INTERNATIONAL STEM CELL CORPORATION NON-QUALIFIEDSTOCK OPTION AGREEMENT (Time-Based Vesting)

EX-10.19 3 dex1019.htm FORM OF STOCK OPTION AGREEMENT Form of Stock Option Agreement

Exhibit 10.19

INTERNATIONAL STEM CELL CORPORATION

NON-QUALIFIED STOCK OPTION AGREEMENT

(Time-Based Vesting)

THIS NON-QUALIFIED STOCK OPTION AGREEMENT (this “Agreement”) dated as of,                     (“Grant Date”), is between International Stem Cell Corporation, a Delaware Corporation (the “Company”), and                     (the “Recipient”). The stock option granted by this Agreement has not been granted under the International Stem Cell Corporation 2006 Equity Participation Plan (the “Plan”). However, for administrative convenience and simplicity, the parties refer to the Plan for certain defined terms and standard provisions. Capitalized terms used in this Agreement without definition shall have the meaning ascribed to such terms in the Plan.

 

1. Grant of Stock Option, Option Price and Term.

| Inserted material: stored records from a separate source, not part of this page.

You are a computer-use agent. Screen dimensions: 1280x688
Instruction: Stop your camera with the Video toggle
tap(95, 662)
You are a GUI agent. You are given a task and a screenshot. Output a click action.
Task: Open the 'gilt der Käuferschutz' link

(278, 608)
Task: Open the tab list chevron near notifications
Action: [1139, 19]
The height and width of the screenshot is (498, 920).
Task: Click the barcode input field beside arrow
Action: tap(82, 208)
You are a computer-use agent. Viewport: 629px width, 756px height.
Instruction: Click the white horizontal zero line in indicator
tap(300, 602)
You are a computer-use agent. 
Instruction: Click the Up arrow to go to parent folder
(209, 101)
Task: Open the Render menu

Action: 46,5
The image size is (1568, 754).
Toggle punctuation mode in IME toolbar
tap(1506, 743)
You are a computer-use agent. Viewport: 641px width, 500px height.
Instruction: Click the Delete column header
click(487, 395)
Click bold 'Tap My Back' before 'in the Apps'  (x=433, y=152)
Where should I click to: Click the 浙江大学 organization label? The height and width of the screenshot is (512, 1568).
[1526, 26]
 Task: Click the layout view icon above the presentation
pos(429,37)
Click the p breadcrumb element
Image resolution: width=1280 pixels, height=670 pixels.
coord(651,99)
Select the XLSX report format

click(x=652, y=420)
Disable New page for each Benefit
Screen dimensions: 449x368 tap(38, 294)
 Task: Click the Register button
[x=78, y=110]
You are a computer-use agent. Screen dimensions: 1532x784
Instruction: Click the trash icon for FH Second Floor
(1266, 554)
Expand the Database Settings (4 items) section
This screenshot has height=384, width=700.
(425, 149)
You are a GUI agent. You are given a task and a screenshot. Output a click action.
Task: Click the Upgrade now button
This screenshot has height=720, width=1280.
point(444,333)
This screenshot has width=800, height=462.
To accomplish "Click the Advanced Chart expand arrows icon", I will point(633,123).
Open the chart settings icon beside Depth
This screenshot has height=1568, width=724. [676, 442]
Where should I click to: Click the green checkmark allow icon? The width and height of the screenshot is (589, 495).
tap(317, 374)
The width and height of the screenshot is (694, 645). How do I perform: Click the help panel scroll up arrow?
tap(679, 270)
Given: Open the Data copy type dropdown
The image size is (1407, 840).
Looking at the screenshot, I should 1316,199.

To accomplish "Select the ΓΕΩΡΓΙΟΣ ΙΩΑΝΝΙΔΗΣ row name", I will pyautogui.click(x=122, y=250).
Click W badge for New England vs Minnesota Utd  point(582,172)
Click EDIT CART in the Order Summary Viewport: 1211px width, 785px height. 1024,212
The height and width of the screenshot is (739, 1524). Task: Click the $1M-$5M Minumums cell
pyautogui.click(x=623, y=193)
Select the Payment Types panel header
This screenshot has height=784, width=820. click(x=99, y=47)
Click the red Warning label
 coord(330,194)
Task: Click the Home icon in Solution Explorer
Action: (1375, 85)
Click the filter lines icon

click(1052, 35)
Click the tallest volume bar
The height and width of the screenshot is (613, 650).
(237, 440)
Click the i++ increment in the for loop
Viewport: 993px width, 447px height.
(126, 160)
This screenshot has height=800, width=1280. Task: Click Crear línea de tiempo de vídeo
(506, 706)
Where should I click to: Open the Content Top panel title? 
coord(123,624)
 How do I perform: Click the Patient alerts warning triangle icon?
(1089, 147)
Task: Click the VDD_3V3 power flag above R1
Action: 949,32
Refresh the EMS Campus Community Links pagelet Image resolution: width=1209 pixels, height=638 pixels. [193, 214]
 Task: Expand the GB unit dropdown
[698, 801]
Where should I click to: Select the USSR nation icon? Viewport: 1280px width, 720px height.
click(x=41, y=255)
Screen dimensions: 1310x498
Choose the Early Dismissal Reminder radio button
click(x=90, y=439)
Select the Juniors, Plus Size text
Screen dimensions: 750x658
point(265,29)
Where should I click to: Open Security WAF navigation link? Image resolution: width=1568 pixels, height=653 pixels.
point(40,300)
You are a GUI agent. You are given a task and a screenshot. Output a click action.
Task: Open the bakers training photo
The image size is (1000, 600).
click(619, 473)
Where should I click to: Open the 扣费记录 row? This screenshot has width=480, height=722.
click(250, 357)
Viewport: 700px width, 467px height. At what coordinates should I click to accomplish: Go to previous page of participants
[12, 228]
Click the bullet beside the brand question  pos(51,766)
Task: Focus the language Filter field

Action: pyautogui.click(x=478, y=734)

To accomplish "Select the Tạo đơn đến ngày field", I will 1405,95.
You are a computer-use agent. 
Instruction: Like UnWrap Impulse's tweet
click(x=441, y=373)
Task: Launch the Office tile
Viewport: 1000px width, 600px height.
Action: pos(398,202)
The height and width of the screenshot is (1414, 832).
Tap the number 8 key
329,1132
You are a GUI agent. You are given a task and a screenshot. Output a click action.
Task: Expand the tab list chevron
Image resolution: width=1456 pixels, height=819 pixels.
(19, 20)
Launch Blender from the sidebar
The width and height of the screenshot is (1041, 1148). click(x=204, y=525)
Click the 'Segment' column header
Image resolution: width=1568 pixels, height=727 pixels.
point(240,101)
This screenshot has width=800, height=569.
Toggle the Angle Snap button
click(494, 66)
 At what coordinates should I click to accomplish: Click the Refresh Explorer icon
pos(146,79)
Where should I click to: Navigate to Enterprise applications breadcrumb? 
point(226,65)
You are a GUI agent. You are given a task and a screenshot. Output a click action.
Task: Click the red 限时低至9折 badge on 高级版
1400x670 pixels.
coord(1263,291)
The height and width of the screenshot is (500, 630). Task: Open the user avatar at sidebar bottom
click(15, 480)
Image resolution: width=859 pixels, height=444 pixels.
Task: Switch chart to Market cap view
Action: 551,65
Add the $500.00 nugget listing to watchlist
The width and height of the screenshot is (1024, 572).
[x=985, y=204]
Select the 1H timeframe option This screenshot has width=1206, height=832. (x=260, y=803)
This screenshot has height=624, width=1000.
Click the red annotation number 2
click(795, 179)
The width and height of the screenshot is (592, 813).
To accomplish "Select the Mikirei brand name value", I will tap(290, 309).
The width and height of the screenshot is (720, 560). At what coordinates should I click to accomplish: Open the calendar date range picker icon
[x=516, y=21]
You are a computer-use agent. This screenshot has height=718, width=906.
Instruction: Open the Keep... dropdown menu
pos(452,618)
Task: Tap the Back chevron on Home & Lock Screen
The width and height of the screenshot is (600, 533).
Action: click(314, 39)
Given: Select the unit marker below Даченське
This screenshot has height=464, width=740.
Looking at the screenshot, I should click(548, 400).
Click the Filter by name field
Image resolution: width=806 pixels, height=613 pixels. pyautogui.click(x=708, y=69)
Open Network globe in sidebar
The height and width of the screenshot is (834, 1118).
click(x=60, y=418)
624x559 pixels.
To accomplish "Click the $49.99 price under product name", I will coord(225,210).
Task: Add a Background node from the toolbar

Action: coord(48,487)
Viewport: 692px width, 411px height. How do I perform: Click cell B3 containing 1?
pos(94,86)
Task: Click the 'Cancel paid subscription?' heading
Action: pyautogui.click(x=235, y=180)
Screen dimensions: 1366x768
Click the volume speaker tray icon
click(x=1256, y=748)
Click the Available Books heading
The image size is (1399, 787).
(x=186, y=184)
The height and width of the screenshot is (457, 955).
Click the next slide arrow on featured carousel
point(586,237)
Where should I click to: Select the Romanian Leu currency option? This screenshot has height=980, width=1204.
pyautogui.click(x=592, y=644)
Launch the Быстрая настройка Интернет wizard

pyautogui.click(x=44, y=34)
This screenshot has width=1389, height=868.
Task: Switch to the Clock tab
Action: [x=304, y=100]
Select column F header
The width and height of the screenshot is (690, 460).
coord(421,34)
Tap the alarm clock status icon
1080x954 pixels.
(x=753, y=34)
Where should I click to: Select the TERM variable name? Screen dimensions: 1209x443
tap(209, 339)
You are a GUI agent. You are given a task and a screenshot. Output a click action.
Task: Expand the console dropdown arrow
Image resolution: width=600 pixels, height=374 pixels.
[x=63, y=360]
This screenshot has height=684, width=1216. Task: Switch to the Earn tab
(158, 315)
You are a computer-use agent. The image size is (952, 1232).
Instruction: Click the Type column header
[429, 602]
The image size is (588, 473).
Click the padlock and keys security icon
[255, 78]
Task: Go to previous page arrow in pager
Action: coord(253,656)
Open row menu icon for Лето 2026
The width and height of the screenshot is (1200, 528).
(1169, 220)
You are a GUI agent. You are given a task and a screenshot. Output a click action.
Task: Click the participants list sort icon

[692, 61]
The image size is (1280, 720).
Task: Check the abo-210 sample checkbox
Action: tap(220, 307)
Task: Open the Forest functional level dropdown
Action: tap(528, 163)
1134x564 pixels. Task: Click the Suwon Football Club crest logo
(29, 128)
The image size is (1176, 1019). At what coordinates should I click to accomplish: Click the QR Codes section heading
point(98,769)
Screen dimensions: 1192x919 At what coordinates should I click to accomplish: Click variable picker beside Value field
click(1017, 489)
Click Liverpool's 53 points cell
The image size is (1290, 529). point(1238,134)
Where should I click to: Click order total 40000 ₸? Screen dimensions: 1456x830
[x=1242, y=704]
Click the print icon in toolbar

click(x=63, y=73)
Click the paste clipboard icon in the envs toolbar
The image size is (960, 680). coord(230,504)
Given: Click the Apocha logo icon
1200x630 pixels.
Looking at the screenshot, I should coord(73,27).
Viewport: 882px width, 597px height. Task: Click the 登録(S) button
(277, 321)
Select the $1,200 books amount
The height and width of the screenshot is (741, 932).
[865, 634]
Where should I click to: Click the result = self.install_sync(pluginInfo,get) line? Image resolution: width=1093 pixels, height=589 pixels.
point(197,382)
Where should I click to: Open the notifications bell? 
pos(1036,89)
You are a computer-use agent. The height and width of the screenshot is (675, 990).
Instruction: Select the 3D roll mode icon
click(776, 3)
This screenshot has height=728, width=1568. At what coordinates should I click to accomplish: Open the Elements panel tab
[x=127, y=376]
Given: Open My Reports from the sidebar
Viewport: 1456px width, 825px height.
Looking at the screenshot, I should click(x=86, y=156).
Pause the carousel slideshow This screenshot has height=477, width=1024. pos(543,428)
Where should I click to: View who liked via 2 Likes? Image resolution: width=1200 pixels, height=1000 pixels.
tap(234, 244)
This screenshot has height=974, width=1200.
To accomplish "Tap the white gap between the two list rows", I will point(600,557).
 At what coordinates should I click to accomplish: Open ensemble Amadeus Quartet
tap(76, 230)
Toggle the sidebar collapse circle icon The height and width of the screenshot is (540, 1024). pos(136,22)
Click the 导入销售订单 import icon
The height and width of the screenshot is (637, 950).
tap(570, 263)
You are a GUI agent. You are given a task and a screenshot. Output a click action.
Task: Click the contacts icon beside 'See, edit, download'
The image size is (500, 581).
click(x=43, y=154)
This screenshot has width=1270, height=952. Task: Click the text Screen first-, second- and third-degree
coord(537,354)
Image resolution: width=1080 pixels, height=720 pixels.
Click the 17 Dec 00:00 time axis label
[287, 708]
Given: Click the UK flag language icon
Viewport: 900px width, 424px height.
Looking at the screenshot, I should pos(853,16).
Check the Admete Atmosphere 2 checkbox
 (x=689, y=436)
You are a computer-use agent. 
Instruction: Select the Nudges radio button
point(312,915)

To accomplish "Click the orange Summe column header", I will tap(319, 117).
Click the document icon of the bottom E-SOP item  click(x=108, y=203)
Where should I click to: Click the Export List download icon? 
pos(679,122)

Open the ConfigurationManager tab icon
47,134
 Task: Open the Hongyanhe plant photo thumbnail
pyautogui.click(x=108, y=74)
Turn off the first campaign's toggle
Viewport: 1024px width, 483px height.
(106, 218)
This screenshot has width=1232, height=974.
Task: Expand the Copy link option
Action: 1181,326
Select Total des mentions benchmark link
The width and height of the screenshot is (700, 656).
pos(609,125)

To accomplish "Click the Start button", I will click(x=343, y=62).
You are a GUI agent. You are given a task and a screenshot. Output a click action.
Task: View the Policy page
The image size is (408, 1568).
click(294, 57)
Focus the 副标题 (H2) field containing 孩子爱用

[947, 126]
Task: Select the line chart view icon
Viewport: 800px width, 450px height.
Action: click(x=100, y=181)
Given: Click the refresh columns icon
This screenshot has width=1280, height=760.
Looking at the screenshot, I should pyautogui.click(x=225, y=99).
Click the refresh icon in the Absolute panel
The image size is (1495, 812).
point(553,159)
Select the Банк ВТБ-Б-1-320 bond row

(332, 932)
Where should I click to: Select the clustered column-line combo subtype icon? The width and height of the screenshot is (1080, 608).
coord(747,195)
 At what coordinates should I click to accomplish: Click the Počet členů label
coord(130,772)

(a) The Company grants to the Recipient a Non-Qualified Stock Option to purchase              shares of Common Stock of the Company (“Option Shares”) at a price of $0.         per share (“Option Price”) subject to the provisions of the Plan and the terms and conditions herein.

(b) The term of this Stock Option shall be a period of ten years from the Grant Date (the “Option Period”). During the Option Period, the Stock Option shall be vested and exercisable as of the dates set forth below according to the percentage set forth opposite such date:

 

Date

 

Vesting Schedule

Notwithstanding the foregoing, in the event the Recipient ceases to provide services to the Corporation or an Affiliate, whether as an employee, Director or Consultant for any reason whatsoever (i) any Stock Option held by the Recipient may thereafter be exercised by the Recipient, to the extent it was exercisable at the time of such cessation, for a period of              years from the date of such cessation or until the expiration of the stated term of the option, whichever period is shorter, and (ii) each Stock Option that remains unexercisable as of the date of cessation shall be terminated at the time of such cessation.

(c) The Stock Option granted hereunder is designated as a Non-Qualified Stock Option which is not transferable by the Recipient except by will or in accordance with the laws of descent and distribution. The Stock Option granted hereunder is not intended to constitute an “incentive stock option” as that term is used in Section 422 of the Code.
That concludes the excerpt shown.